» **Assigned task**: For the data below, report only the number of lines containing the string "left".

» **Saved data entries**:
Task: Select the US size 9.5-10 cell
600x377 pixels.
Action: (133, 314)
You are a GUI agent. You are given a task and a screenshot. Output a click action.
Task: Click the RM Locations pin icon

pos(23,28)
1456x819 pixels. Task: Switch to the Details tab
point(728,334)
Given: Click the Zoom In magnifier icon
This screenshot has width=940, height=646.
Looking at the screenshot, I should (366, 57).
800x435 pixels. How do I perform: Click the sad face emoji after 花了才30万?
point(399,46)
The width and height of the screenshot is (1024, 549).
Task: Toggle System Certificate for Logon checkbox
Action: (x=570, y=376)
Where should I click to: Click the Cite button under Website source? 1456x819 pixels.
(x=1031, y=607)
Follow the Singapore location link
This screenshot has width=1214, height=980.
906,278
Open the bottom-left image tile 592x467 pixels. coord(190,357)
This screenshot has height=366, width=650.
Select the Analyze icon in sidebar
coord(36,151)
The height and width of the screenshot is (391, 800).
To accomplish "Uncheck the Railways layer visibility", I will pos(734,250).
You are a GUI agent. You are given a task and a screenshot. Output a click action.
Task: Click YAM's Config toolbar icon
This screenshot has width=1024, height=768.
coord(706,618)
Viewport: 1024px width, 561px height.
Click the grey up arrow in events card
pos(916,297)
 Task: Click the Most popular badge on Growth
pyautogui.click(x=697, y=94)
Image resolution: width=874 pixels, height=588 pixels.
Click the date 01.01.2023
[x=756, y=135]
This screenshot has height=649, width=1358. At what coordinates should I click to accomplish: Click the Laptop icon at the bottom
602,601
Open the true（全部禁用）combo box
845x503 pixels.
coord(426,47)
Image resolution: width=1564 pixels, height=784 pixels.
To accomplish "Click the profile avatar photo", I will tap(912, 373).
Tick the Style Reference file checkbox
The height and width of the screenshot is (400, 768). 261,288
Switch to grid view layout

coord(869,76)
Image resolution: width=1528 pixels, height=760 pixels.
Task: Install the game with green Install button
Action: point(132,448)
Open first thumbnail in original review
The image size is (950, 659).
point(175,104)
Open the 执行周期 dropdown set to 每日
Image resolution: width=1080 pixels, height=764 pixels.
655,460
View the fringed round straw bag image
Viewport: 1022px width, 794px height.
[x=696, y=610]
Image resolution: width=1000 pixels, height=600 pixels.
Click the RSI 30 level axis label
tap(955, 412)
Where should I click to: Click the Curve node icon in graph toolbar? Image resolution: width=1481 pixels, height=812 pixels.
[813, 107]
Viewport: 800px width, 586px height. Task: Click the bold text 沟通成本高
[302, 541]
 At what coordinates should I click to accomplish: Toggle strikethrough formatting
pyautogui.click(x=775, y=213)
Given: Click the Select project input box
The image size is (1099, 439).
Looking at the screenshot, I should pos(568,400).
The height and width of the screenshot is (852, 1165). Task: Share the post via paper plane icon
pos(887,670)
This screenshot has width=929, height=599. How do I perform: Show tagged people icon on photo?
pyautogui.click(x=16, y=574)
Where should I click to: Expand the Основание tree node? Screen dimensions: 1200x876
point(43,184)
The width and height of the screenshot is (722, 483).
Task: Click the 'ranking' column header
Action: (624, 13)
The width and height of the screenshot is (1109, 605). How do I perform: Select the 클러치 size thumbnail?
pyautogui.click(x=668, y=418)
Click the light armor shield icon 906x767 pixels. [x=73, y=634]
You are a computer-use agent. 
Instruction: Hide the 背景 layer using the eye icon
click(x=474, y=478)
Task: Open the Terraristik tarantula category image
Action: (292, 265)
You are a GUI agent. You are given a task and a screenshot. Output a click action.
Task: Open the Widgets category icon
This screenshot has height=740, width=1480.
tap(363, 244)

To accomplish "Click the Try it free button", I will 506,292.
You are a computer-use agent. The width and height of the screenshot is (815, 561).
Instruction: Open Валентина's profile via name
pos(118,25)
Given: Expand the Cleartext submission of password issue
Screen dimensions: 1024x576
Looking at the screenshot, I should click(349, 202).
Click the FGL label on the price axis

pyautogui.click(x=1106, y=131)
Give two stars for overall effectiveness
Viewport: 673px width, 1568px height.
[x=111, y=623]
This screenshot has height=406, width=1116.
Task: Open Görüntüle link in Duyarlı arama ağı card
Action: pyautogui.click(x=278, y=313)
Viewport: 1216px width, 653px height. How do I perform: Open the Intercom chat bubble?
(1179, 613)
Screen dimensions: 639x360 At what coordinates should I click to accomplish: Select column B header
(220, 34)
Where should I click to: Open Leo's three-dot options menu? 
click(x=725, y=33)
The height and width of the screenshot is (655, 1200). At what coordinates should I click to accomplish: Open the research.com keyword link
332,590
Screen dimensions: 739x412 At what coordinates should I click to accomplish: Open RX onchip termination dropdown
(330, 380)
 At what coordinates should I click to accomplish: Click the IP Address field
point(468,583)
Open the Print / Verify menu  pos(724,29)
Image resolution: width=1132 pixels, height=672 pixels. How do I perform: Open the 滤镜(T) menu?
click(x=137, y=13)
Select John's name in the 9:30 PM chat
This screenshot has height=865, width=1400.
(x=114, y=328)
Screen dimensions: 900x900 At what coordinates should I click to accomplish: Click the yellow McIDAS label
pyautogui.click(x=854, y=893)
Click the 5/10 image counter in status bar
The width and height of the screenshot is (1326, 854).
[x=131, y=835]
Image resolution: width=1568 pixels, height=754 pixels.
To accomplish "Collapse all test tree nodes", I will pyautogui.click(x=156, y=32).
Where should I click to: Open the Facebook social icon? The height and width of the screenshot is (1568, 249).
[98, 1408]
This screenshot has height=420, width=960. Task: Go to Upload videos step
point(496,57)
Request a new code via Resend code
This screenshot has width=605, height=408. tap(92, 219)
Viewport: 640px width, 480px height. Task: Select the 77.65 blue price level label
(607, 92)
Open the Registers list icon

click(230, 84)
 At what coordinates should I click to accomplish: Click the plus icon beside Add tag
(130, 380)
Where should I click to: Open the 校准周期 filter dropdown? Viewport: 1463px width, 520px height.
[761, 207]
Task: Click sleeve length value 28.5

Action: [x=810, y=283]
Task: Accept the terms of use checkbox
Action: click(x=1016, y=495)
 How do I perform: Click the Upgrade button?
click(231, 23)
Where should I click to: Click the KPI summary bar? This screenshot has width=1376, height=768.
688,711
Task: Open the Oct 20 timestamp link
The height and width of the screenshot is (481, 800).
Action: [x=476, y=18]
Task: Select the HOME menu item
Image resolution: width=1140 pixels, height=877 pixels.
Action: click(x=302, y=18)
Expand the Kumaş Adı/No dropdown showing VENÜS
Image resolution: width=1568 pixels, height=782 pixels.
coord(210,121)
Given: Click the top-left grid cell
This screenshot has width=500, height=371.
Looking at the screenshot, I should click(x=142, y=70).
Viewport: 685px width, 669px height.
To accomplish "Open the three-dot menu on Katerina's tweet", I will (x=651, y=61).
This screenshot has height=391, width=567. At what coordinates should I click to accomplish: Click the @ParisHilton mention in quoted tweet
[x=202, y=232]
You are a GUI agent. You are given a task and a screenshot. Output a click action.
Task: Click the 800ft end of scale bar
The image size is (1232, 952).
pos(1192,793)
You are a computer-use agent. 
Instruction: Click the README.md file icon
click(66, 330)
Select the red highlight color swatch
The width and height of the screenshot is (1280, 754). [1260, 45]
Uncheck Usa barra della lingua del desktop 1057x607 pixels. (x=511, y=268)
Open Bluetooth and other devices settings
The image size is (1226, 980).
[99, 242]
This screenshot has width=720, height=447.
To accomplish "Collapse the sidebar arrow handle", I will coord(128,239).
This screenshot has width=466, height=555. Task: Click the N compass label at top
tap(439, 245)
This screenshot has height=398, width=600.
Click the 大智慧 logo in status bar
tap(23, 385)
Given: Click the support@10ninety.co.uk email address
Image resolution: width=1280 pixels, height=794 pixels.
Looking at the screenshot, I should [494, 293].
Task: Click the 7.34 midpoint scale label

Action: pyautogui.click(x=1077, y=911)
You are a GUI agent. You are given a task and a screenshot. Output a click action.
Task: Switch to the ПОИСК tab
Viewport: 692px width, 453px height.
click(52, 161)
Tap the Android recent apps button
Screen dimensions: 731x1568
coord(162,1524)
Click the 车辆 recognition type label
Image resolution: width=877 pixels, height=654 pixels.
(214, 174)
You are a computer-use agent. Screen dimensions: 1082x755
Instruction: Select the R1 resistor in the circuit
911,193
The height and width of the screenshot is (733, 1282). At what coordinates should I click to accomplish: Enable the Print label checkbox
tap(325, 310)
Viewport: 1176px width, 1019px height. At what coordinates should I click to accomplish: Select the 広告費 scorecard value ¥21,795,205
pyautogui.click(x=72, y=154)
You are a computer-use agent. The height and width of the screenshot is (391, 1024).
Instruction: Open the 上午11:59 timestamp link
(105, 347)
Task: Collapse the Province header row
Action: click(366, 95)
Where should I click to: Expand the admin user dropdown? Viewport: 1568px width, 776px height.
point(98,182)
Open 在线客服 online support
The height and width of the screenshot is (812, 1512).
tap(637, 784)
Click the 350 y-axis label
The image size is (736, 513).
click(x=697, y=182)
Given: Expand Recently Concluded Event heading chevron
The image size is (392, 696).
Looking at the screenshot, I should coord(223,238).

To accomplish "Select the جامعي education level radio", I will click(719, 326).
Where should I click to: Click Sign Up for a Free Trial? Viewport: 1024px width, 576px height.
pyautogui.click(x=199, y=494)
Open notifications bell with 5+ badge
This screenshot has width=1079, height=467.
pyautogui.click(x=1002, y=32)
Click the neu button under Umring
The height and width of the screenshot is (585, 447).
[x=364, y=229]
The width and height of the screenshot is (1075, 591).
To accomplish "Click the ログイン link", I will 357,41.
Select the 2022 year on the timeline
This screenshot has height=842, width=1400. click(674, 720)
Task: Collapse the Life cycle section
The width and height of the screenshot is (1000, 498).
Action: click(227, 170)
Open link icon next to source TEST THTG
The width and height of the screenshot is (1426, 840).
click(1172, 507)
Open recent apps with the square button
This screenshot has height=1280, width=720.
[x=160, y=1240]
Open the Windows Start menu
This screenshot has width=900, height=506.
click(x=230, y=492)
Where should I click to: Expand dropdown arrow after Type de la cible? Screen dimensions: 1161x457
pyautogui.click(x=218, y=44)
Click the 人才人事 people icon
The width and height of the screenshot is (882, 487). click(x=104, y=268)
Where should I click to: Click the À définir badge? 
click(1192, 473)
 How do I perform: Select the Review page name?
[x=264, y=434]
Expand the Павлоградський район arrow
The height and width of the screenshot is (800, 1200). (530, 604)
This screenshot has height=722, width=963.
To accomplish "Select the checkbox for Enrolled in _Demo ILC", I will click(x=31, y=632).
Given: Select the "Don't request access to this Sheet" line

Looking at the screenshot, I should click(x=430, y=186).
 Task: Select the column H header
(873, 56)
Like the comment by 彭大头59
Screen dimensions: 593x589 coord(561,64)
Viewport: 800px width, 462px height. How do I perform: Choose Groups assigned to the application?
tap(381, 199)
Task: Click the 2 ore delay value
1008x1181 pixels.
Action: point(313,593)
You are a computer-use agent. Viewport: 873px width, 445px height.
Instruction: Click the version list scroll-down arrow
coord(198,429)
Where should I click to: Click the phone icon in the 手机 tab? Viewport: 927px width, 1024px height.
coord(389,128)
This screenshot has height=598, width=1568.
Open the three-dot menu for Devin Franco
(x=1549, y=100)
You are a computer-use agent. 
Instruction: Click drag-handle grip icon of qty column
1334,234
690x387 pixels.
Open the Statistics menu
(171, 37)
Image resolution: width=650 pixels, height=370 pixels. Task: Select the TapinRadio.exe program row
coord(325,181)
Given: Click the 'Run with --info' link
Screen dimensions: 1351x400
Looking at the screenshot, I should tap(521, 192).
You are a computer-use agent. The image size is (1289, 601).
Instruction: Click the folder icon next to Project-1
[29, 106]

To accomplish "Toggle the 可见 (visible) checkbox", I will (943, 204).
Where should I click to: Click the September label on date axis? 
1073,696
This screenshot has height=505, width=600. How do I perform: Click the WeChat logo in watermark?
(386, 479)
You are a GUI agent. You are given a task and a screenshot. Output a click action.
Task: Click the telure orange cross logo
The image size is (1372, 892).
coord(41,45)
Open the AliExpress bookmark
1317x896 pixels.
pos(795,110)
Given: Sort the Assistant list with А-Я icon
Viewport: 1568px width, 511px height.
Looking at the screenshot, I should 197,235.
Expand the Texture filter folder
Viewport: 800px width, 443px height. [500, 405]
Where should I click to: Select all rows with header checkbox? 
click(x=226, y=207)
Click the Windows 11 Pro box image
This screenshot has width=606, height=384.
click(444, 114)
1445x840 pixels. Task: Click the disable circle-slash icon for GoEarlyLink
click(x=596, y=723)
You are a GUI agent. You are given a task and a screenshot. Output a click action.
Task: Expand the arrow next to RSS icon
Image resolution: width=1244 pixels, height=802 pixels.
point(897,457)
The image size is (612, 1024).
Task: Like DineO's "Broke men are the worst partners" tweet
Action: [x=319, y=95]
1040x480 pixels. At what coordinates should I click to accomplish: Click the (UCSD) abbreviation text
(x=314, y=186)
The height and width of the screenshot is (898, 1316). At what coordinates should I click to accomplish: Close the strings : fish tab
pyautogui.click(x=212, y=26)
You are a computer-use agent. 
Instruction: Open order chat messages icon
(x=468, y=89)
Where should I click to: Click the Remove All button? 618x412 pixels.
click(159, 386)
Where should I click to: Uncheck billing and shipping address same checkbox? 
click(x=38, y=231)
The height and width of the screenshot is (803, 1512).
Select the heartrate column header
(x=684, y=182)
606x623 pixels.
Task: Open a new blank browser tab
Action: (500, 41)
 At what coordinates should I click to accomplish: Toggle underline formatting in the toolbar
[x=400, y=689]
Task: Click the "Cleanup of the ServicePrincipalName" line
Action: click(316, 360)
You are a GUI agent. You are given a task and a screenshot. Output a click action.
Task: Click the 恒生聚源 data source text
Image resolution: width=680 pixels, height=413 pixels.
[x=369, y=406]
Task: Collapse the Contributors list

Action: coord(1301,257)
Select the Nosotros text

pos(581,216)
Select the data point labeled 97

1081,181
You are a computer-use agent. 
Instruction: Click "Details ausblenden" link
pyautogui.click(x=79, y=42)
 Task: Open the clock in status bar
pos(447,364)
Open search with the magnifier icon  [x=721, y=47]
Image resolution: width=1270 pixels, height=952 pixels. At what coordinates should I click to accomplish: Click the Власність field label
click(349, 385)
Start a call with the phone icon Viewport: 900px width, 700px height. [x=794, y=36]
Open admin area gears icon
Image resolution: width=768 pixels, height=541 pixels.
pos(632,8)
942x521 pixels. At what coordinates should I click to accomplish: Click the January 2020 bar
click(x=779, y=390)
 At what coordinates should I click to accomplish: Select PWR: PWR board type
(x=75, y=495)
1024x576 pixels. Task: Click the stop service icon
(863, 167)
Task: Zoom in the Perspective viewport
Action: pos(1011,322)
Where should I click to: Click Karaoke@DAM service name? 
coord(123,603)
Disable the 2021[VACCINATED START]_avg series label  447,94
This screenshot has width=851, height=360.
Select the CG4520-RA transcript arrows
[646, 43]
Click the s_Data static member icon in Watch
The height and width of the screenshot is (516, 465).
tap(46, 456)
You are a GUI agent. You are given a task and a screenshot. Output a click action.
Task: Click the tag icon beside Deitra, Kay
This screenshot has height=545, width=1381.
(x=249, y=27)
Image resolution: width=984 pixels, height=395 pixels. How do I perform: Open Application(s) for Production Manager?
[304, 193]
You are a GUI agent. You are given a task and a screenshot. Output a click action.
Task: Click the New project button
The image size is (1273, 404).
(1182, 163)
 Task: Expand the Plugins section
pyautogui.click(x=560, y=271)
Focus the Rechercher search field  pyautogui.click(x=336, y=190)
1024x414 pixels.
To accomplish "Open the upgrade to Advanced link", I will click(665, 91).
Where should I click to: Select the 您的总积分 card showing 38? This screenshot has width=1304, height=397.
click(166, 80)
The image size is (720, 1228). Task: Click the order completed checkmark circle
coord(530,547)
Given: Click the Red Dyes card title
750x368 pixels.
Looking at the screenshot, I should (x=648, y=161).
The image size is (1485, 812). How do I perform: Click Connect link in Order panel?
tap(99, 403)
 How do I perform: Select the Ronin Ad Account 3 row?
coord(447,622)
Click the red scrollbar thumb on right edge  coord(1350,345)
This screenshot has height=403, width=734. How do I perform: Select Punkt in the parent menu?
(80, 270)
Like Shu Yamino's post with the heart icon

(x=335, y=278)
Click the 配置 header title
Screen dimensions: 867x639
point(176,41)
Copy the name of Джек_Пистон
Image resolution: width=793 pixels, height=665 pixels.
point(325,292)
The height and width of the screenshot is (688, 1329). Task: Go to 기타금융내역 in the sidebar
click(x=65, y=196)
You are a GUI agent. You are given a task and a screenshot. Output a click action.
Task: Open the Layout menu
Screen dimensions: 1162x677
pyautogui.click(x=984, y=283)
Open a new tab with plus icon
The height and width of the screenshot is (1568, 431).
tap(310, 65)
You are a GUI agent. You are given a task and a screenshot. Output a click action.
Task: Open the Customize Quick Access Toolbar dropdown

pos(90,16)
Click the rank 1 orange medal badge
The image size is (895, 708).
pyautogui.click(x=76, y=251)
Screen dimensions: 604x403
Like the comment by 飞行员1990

» **Output of the exercise**: 2